— EXERCISE —
Using the data below, transcribe exactly everything from the line that contains "This screenshot has height=1046, width=1206." down to the line that contains "Micah Erfan's profile". Include both of those lines and none of the pictures.

— GIVEN INFORMATION —
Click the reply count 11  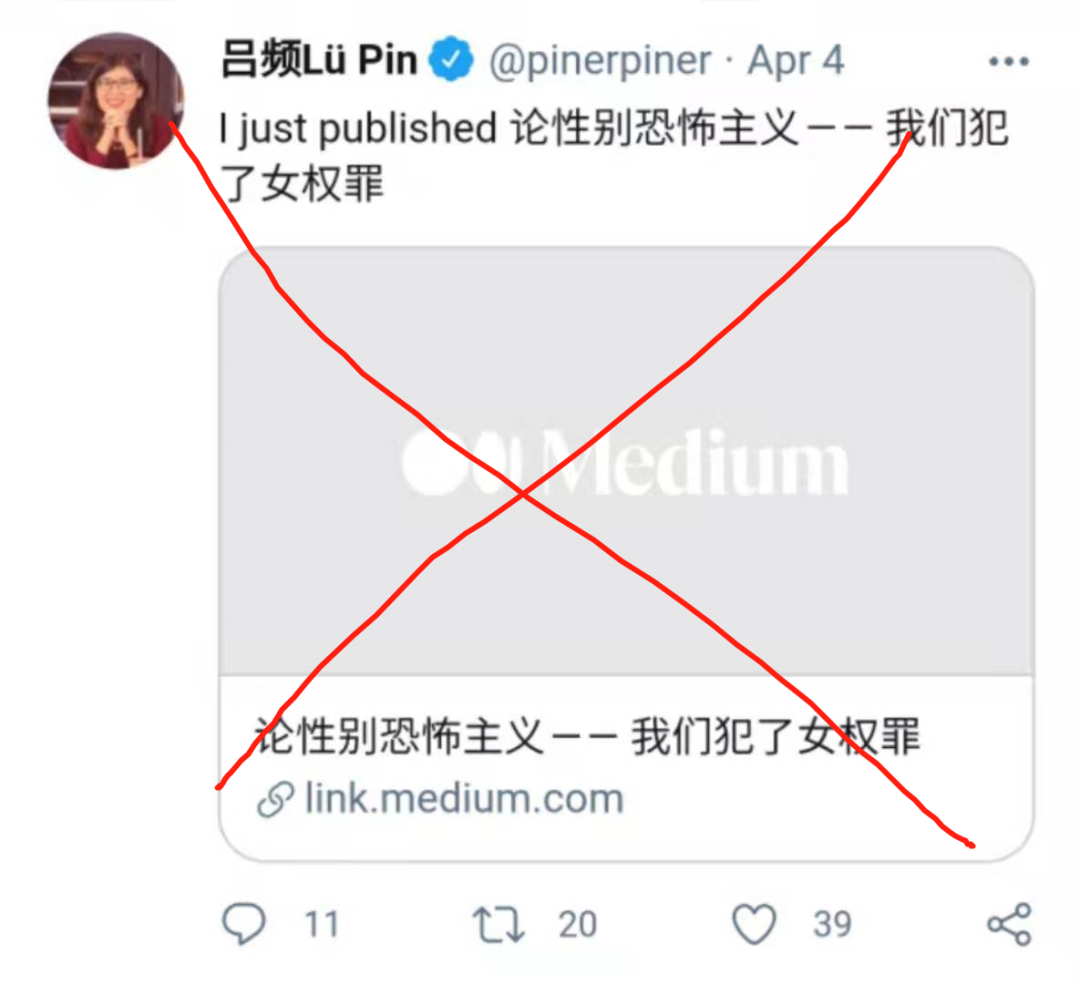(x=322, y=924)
...
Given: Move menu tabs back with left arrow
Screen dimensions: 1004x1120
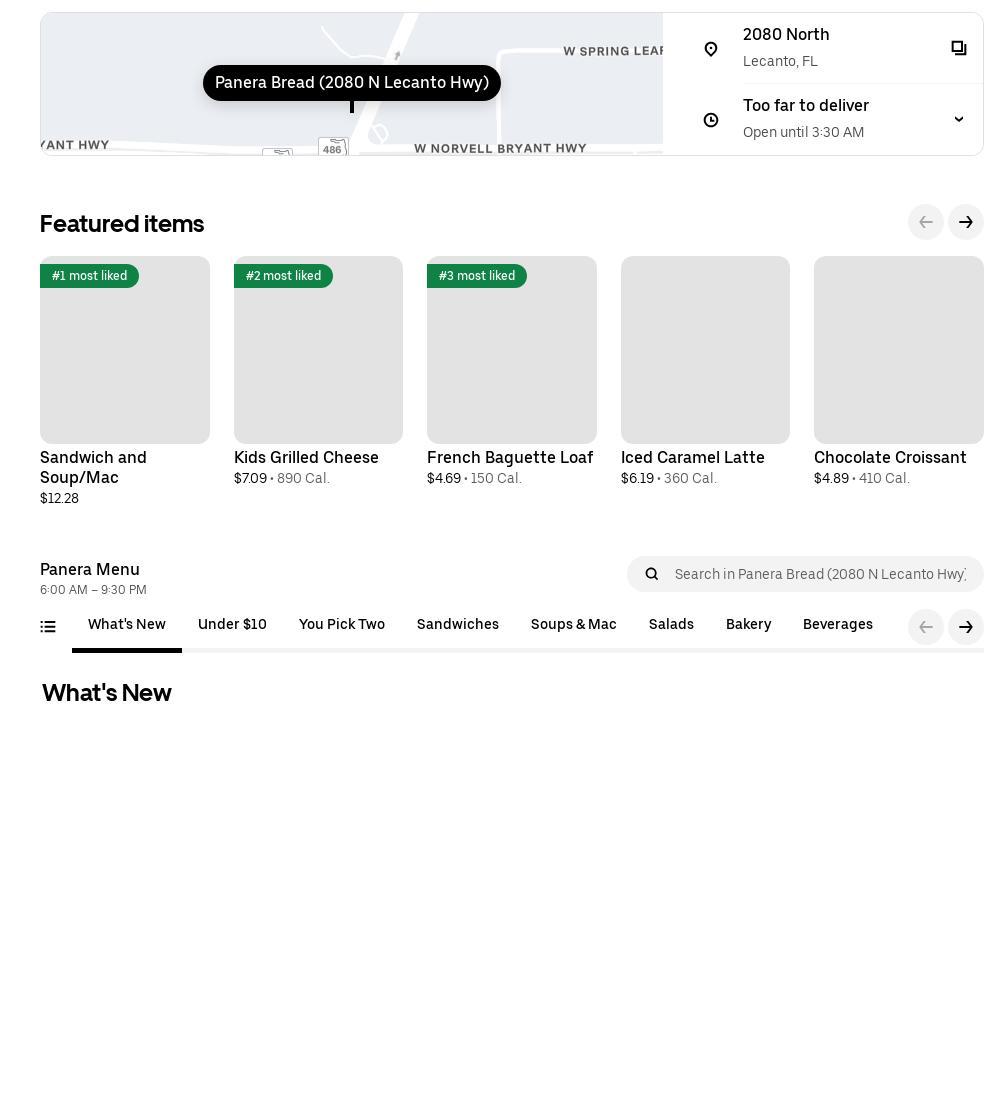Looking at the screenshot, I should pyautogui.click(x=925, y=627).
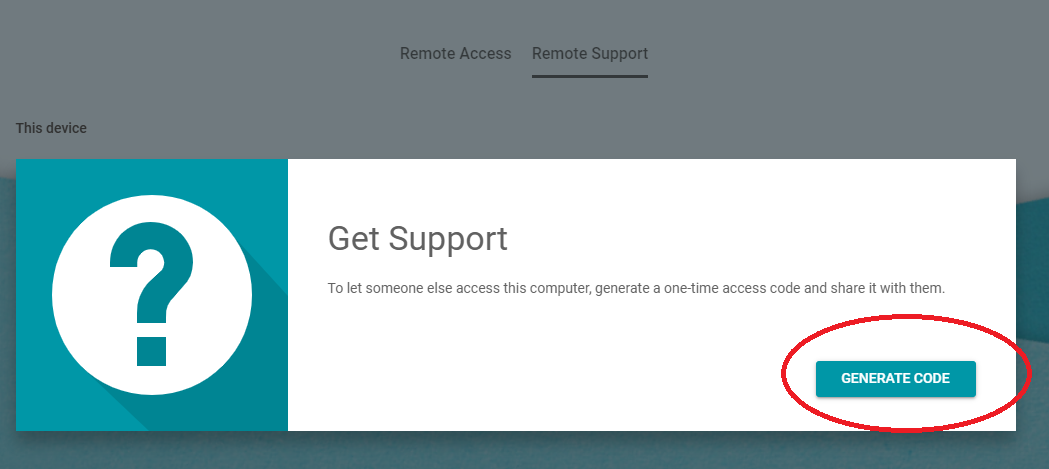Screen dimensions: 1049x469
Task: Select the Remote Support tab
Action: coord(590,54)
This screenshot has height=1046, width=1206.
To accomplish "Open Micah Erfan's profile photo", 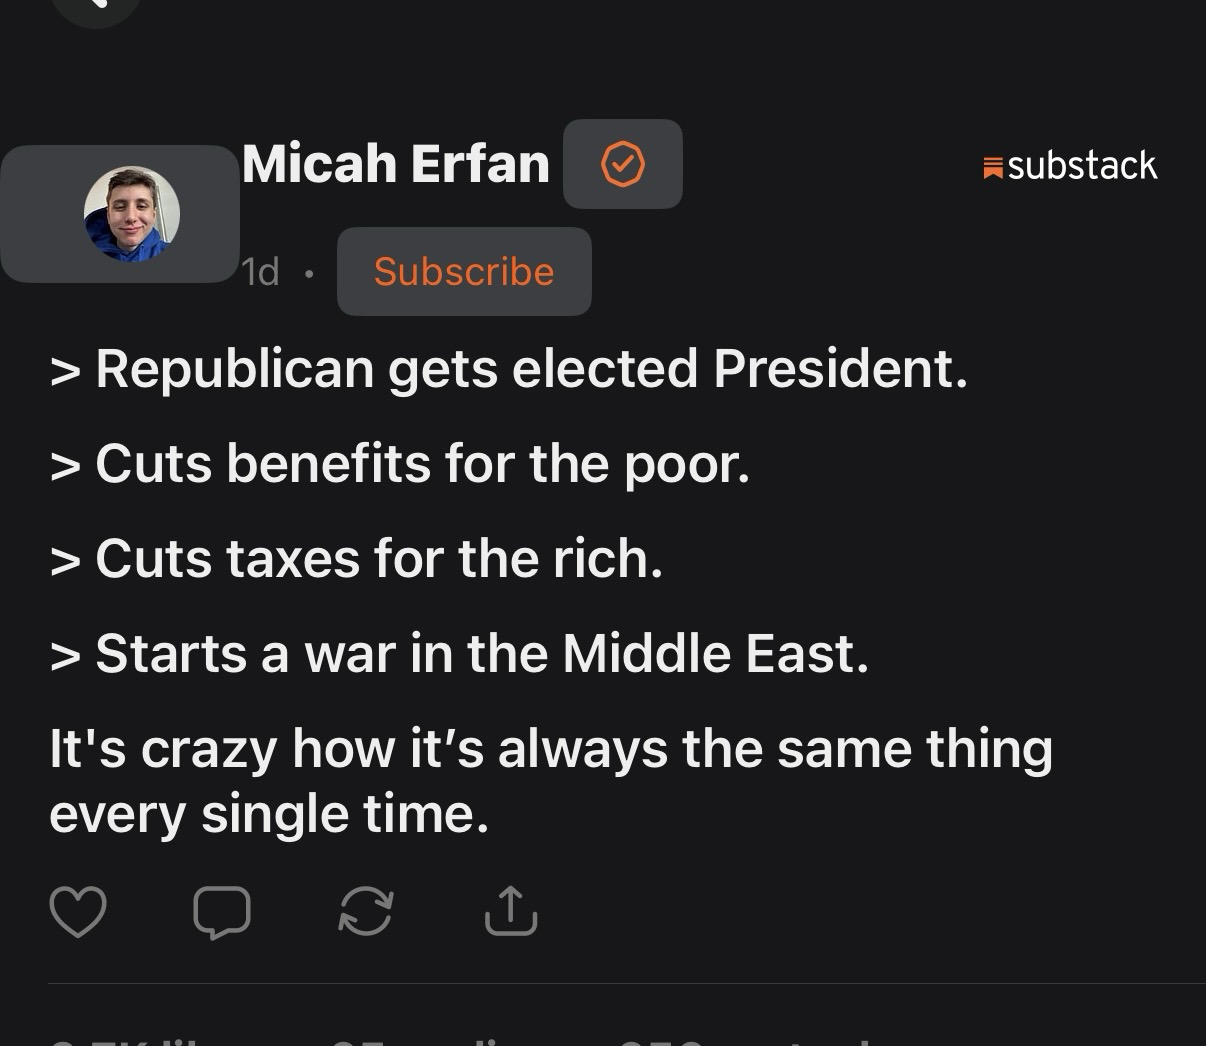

— ANSWER BOX —
This screenshot has height=1046, width=1206.
To accomplish "Open Micah Erfan's profile photo", 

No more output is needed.